For the first time since its inception in 1993, India’s top human rights body— the National Human Rights Commission (NHRC)—has finally made efforts to understand the condition of the transgender community in India. The results of the study have only confirmed the long-told stories of discrimination, violence, deprivation and abuse faced by transgenders in India. Nonetheless, it’s a welcome move in an effort to take forward the conversation on transgender rights.
So what did NHRC do?
According to a Times of India report, the NHRC, in collaboration with a research organization Kerala Development Society (KDS), took up its first-ever study to gauge the condition and living standards of transgender community in India.
What did they find?
The study only reiterated the shocking daily humiliation and harassment faced by people belonging to the third gender. However, it was also able to provide a quantifiable picture of the apathy and discrimination they face.
According to the 2011 census, there are 4.9 lakh transgenders in India. However, the estimates by transgender activists and organizations put the figure between 60-80 lakh as many avoid to reveal their identity due to discrimination.
Take a look at these figures:
- Around 92% of transgenders are deprived of the right to participate in any form of economic activity, forcing the majority of transgenders to resort to sex work and begging.
- Reflecting rampant social discrimination and abuse even within the family setup, the study found out that only 2% transgenders live with their families. However, leaving their families is not a guarantee against social discrimination as 99% of the respondents said they faced social rejection on more than one occasion.
- 50-60% of transgenders have never attended school and those who have faced continuous harassment from classmates and teachers. While 62% said they are verbally abused in school, 15 percent said they are harassed by students as well as teachers.
- The most damning finding of the study was NHRC’s observation that the government failed to implement the Supreme Court’s guidelines to improve the lives of transgenders and create laws to ensure their safety from discrimination and abuse. The only states which took some measures in this regard are Kerala, Tamil Nadu and West Bengal.
- Highlighting the massive “identity crisis” the community faces in a “gender-specific” country, the study said 57 percent transgenders want to undergo sex-reassignment surgery but can’t afford to do so due to poverty.
Will things change?
The answer lies in the status of the Transgender Persons (Protection of Rights) Bill, 2016 which is still pending before the parliament.
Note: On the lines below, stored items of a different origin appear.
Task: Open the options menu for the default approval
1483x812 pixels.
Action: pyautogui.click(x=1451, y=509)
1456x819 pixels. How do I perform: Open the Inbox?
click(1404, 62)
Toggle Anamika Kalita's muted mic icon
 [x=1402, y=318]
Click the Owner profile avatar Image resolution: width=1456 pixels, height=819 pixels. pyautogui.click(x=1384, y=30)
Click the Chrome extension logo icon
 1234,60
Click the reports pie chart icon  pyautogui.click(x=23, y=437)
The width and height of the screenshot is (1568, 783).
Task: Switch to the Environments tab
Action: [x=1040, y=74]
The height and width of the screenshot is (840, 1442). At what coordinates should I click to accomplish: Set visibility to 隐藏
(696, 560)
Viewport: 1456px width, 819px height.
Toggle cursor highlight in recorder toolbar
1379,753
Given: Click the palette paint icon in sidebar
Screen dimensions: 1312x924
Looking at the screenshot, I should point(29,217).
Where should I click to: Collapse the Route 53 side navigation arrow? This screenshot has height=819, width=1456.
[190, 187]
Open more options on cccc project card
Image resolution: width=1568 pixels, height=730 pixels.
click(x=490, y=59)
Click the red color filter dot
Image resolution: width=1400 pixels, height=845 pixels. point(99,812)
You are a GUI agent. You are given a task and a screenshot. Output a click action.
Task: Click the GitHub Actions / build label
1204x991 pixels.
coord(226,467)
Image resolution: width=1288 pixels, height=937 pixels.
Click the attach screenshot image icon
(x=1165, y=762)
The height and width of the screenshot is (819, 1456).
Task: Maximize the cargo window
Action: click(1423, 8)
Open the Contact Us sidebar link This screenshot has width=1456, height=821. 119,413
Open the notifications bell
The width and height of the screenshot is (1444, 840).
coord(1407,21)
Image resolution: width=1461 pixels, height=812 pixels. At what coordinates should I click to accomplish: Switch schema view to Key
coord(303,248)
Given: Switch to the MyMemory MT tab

While the bill is not a panacea for the problems faced by transgenders in India, the legislation, if passed, will be a landmark effort in ensuring social justice and an end to centuries-old discrimination.
Earlier this month, the government reintroduced the transgender bill after clearing 27 amendments to the original draft of the bill. The government also accepted nine of the 11 major suggestions of a parliamentary standing committee formed to study the bill. However, with the end of the monsoon session of parliament, the bill didn’t come up for the discussion.